Functions of the Gastrointestinal (GI) Tract
The GI tract's primary function is to serve as a portal through which nutrients and water are absorbed into the body. This involves several integrated processes:
1. Digestion
The meal is broken down mechanically and chemically. The GI tract mixes food with secretions from:
- Its own glandular structures (stomach, intestinal glands)
- Accessory organs: pancreas, liver/gallbladder (bile), and salivary glands
2. Absorption
- A single layer of columnar epithelial cells lines the gut and forms the barrier nutrients must cross to enter the body
- The small intestine maximizes surface area through villi (finger-like projections) and crypts of Lieberkühn
- Enterocytes (absorptive cells) transport nutrients across the epithelium into capillaries and lymphatics beneath
3. Motility
- Coordinated smooth muscle contractions (circular and longitudinal layers) mix contents with digestive secretions and propel them along the tract
- Sphincters (lower esophageal, pylorus, ileocecal valve, anal sphincters) divide the tract into functional segments to optimize digestion and absorption
4. Secretion
- Goblet cells secrete mucus — protecting the epithelium from shear stress, chemical damage, and infection
- Enteroendocrine cells (≥10 types) secrete hormones regulating digestion
- Paneth cells secrete antimicrobial agents (defensins) — innate defense of the crypt
5. Excretion
Unabsorbed food residues, cellular debris, and waste are expelled from the body as feces.
6. Immune Defense
The GI tract maintains well-developed innate and adaptive immune systems — essential given its lifelong exposure to the external environment and a complex gut microbiota.

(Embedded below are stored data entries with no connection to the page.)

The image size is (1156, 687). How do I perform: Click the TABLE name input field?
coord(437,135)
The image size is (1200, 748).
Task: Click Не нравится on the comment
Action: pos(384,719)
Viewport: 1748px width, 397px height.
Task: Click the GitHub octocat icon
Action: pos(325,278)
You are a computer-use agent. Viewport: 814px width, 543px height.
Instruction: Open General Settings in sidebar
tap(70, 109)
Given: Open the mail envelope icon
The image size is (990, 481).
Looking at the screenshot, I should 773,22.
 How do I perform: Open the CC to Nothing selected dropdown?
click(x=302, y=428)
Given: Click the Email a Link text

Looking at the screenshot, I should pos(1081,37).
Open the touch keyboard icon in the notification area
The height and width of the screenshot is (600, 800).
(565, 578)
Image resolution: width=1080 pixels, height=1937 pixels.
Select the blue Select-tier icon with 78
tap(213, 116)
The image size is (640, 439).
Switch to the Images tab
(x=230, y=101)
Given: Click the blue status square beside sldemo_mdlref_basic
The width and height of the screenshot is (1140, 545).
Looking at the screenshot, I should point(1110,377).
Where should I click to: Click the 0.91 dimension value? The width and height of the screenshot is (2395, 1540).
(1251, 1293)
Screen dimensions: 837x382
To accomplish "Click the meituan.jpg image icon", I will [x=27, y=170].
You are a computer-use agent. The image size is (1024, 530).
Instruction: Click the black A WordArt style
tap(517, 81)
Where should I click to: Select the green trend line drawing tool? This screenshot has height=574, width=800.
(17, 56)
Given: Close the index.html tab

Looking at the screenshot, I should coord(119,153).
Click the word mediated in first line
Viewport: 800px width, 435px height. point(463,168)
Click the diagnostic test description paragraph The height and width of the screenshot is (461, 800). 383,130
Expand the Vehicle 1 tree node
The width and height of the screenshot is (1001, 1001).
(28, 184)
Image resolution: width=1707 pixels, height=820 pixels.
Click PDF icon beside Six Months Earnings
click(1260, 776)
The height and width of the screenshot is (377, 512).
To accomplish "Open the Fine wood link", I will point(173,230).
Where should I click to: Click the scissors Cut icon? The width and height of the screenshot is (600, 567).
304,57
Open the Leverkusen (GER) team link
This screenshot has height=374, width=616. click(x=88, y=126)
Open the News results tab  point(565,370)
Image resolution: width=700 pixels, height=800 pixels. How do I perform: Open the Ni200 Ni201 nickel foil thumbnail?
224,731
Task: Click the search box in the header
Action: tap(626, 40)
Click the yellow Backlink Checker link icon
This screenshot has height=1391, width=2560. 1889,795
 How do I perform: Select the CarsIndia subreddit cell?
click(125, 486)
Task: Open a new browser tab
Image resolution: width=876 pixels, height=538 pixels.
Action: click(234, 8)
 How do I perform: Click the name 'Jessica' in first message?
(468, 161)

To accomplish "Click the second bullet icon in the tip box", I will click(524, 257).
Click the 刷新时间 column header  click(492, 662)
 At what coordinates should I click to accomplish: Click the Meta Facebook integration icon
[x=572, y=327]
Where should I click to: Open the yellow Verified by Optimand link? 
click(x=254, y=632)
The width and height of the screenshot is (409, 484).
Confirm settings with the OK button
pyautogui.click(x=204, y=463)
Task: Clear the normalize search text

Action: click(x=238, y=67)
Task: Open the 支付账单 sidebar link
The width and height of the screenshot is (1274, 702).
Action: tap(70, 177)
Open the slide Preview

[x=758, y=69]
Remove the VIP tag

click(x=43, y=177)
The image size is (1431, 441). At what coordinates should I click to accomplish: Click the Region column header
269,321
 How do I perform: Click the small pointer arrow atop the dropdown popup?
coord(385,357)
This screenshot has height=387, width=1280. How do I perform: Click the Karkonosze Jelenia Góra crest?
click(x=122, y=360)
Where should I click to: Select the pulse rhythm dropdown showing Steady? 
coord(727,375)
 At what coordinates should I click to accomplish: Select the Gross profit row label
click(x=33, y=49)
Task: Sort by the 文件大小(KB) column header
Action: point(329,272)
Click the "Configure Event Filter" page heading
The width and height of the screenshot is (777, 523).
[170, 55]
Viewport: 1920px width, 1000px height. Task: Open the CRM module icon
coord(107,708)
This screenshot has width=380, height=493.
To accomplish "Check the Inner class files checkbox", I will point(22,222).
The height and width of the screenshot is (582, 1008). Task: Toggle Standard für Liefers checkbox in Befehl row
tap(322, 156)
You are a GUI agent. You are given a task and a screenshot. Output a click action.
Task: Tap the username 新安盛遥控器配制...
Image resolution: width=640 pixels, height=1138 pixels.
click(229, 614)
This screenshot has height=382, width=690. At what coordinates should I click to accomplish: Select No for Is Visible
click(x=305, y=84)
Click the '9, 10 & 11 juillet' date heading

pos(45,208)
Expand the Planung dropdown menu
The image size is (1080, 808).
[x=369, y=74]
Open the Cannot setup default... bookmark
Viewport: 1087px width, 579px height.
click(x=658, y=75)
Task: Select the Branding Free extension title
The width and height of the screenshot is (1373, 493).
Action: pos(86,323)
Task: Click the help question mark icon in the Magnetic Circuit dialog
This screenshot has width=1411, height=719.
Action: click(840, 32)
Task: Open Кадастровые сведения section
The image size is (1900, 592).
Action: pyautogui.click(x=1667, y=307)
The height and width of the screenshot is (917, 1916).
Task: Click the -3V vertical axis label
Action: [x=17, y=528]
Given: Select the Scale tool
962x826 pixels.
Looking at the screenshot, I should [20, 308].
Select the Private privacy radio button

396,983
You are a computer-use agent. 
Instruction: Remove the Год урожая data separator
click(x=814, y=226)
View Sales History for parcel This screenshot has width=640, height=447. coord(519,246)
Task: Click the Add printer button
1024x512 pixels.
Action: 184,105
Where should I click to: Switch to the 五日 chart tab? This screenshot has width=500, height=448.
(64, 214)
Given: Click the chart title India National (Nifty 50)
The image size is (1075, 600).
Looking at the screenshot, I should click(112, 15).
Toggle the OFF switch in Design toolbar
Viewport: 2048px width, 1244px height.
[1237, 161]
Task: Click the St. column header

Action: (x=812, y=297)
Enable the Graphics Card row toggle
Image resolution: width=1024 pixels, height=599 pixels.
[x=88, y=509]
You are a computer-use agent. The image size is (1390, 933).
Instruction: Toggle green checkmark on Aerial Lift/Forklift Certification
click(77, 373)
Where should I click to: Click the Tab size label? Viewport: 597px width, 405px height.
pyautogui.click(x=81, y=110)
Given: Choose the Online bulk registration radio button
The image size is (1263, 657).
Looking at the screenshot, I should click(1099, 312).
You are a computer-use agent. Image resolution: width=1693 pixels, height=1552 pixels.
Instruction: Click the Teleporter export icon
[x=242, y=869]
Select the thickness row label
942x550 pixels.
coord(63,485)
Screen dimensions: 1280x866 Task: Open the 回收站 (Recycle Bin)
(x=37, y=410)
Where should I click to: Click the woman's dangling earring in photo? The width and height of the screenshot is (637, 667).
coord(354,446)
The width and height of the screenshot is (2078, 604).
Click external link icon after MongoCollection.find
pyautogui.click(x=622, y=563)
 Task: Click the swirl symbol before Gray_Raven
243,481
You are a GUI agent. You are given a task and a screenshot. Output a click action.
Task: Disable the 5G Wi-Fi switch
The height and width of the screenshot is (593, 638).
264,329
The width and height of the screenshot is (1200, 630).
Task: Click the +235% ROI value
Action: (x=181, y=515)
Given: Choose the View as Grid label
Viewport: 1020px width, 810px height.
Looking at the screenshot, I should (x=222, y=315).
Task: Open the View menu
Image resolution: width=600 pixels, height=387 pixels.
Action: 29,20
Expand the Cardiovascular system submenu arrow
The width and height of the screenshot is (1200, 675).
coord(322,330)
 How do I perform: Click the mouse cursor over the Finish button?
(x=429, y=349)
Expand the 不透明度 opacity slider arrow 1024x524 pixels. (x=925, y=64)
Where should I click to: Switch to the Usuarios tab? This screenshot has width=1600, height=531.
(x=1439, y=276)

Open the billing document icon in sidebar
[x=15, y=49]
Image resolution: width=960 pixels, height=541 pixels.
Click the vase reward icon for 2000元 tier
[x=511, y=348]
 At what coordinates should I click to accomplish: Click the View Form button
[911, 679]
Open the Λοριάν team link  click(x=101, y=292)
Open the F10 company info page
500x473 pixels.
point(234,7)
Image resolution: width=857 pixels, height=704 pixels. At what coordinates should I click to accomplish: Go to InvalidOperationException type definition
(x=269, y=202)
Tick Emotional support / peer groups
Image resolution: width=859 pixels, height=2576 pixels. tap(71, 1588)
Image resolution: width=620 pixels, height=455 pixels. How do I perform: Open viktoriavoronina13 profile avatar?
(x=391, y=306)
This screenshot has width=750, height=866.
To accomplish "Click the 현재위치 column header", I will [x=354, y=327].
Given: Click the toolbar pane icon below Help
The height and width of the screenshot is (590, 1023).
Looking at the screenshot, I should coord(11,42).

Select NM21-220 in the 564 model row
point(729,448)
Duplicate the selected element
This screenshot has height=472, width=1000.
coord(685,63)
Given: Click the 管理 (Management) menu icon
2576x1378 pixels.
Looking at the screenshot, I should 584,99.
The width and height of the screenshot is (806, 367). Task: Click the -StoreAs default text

Even so, it remains an important portal for infection.
Structural Layers of the GI Wall
| Layer | Contents |
|---|
| Mucosa | Epithelium + lamina propria (immune cells) |
| Submucosa | Submucosal nerve plexus (Meissner's) |
| Muscularis | Circular + longitudinal smooth muscle; Myenteric plexus (Auerbach's) between layers |
| Serosa/Adventitia | Outer covering; blood vessels, lymphatics |
Segments of the GI Tract (in order)
Mouth → Esophagus → Stomach → Duodenum → Jejunum → Ileum → Cecum → Colon → Rectum → Anus
All functions are tightly regulated by the enteric nervous system (the "gut brain"), autonomic innervation (vagus nerve for the upper GI tract), and hormonal signals coordinating gut function with meal ingestion.
— Ganong's Review of Medical Physiology, 26th ed. | Yamada's Textbook of Gastroenterology, 7th ed.